Jeudi, quand la mère d'Alaa Abdel Fattah, Laila Soueif, s'est présentée pour la 4e fois de la semaine devant sa prison à 100 kilomètres du Caire, elle a été éconduite par des officiers.
Ils lui ont annoncé que son fils subissait "un traitement médical" et que "le parquet en avait été informé". Mais pas la famille ni ses avocats, accuse Mona Seif.
Pour Hossam Bahgat, défenseur égyptien des droits humains, "cela veut dire qu'il est nourri de force".

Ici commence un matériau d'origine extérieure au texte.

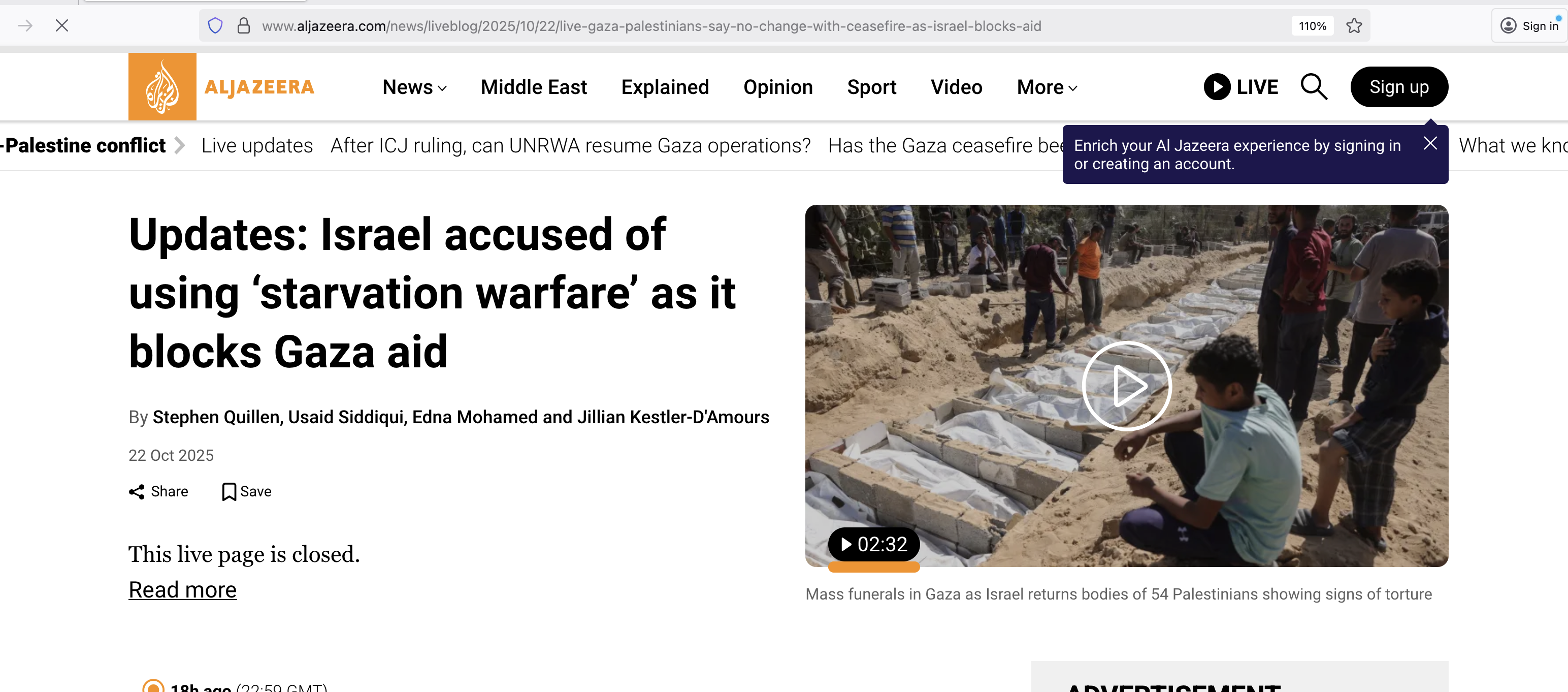Click the Sign up button
The width and height of the screenshot is (1568, 692).
[1399, 87]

La famille avait entrevu un espoir quand le parquet avait convoqué le matin son avocat, Khaled Ali, pour lui délivrer un permis de visite. Mais ce dernier, daté de mercredi soir, a été refusé par la prison, d'après l'avocat.
- "Libérez les tous" -
Plus tard Khaled Ali a exhorté M. Sissi à accorder "une grâce présidentielle à Alaa Abdel Fattah" et à d'autres détenus d'opinion. "Les autorités (...) ne peuvent pas céder à la colère ou la vengeance."
Interrompues durant des années, les grâces présidentielles ont repris en 2022. Plus de 750 détenus en ont bénéficié. Mais quasiment le double ont été arrêtés dans le même temps selon Amnesty International.
L'ONG Human Rights Watch a qualifié de "cruel, inhumain et dégradant" un traitement médical "imposé" au détenu.
Nourrir quelqu'un de force est considéré par le droit international comme de la "torture".
Icône de la révolution de 2011 en Egypte qui chassa du pouvoir Hosni Moubarak -un mouvement populaire dénoncé par M. Sissi- Alaa Abdel Fattah, qui fêtera ses 41 ans le 18 novembre, a été arrêté fin 2019. Il a été condamné à cinq ans de prison pour diffusion de "fausses informations" après avoir reposté sur Facebook un texte, écrit par un autre, accusant un officier de torture.
Jeudi, des centaines de participants à la COP27 à Charm el-Cheikh habillés de blanc comme les prisonniers égyptiens, ont scandé "Libérez les tous!" en référence aux plus de 60.000 détenus politiques que compte l'Egypte selon des ONG.
- Appel à manifester ? -
La question des prisonniers en Egypte, 135e sur 140 pays au classement mondial de l'Etat de droit du World Justice Project, est désormais incontournable à la COP27.
Face à la mobilisation internationale pour la libération d'Alaa Abdel Fattah, la contre-campagne s'organise.
Un député a pris à partie Sanaa Seif, l'autre soeur d'Alaa Abdel Fattah, à la COP27 avant d'être expulsé par la sécurité de l'ONU. Un avocat a porté plainte contre elle pour "conspiration avec l'étranger" et "fausses informations".
La représentation égyptienne à Genève a protesté auprès de l'ONU qui a dénoncé "procès inéquitables" et "arrestations arbitraires" en Egypte.
L'Egypte est par ailleurs plongée dans une grave crise économique. L'inflation dépasse les 16% et la livre a perdu la moitié de sa valeur cette année.
De quoi alimenter la grogne sociale qui pourrait transformer en réalité une mystérieuse menace venue des réseaux sociaux: le mot-clé "Manifeste_le_11/11.
Personne n'a revendiqué cet appel mais le déploiement policier a été renforcé et au moins 151 personnes ont été arrêtées ces dernières semaines selon Amnesty.